Monday, Nov. 18, 1940

Reserves in Command

Until 1940's emergency mobilization, the 104,000 members of the Officers Reserve Corps (within the age limits of their grades) had kept up their training by correspondence courses, summer training camps, occasional tours of active duty. When the Army began filling out its regular units with reservists, no professional officer could predict with certainty how well doctors, lawyers, policemen and clerks would function as commanders of field units. Last week General Staff officers at Washington surveyed the Organized Reserves' performance, found it good.

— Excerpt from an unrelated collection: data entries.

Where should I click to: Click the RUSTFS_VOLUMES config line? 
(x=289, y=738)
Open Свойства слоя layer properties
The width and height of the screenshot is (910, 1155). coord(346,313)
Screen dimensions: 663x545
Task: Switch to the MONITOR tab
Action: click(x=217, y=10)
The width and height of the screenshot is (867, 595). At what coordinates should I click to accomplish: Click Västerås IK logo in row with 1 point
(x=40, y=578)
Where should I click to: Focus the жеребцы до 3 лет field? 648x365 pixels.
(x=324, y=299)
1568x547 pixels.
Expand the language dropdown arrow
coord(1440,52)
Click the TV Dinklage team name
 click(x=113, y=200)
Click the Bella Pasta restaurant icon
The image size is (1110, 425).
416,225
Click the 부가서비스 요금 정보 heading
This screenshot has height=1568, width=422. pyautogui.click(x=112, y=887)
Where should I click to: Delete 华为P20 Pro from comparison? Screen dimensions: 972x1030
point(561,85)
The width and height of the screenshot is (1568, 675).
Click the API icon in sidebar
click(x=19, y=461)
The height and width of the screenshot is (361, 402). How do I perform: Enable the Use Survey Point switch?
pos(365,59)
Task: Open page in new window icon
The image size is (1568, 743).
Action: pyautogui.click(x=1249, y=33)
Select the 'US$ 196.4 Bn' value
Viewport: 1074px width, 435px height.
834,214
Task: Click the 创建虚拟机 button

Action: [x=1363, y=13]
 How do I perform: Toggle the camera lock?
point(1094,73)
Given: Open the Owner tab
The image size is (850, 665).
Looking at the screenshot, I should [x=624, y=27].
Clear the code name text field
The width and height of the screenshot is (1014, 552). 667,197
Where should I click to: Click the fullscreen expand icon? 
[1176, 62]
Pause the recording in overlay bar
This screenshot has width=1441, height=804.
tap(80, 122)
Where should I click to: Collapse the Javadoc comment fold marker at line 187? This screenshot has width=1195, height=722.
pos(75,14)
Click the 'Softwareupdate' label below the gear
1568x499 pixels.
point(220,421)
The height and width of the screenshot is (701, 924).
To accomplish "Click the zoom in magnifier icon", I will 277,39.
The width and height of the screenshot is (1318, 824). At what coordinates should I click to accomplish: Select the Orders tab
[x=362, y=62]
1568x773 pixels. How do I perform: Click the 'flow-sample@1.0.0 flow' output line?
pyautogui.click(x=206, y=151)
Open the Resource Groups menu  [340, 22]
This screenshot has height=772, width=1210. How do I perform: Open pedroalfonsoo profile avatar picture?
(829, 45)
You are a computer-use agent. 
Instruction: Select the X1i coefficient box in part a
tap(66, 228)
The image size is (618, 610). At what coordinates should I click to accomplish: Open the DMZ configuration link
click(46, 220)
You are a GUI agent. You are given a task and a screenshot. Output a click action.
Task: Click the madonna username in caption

Up to last week, 14,000 reservists had been called to duty. Most of them were straightway dumped into regular Army outfits to replace professionals promoted to higher commands or assigned to special administrative work. Today every platoon commander of regulars is a Reserve lieutenant, and 70% of regular companies are commanded by Reserve captains. One reservist, Colonel Julius Ochs Adler, general manager of the New York Times, is in command of the Army's big reception centre at Fort Dix, N. J., and many another major and colonel has been dropped into an Army administrative job. Of the 14,000 already called, not more than 50 have had to be dropped for lack of stamina, indecision, other incompetence.

To reservists not already called up. active duty is just around the corner of 1940. Next January, 30,000 more will be called to the colors, and by June, when Chief of Staff George Catlett Marshall hopes to have 1,200,000 men in uniform, a total of 55,000 reservists will have hung up their civvies for a year to work in khaki and O. D.

The biggest shortage in the Organized Reserves was in specialists for work in such civilian arts as publicity, procurement, building, etc., but the lack did not worry the Army long. Officers in specialist assignments need little military lore. Newspaper and advertising men, contractors, engineers, businessmen who volunteered for service when mobilization began, found themselves in officers' uniforms as soon as the Army satisfied itself that they knew their civilian callings. (Most celebrated case: commissioning of Radioman Elliott Roosevelt as a captain in the Specialist Reserve.)

In service, many a Reserve officer may find himself soldiering under civilian bigwigs who have been long in the Organized Reserves. Examples: David Sarnoff, president of Radio Corp. of America and colonel in the Signal Corps; Camoufleur Homer Schiff Saint Gaudens, lieut. colonel in the Corps of Engineers; Cineman Cecil Blount De Mille, major in the Signal Corps; U. S. Senator Henry Cabot Lodge Jr., captain of Cavalry; Brigadier General Cornelius Vanderbilt III.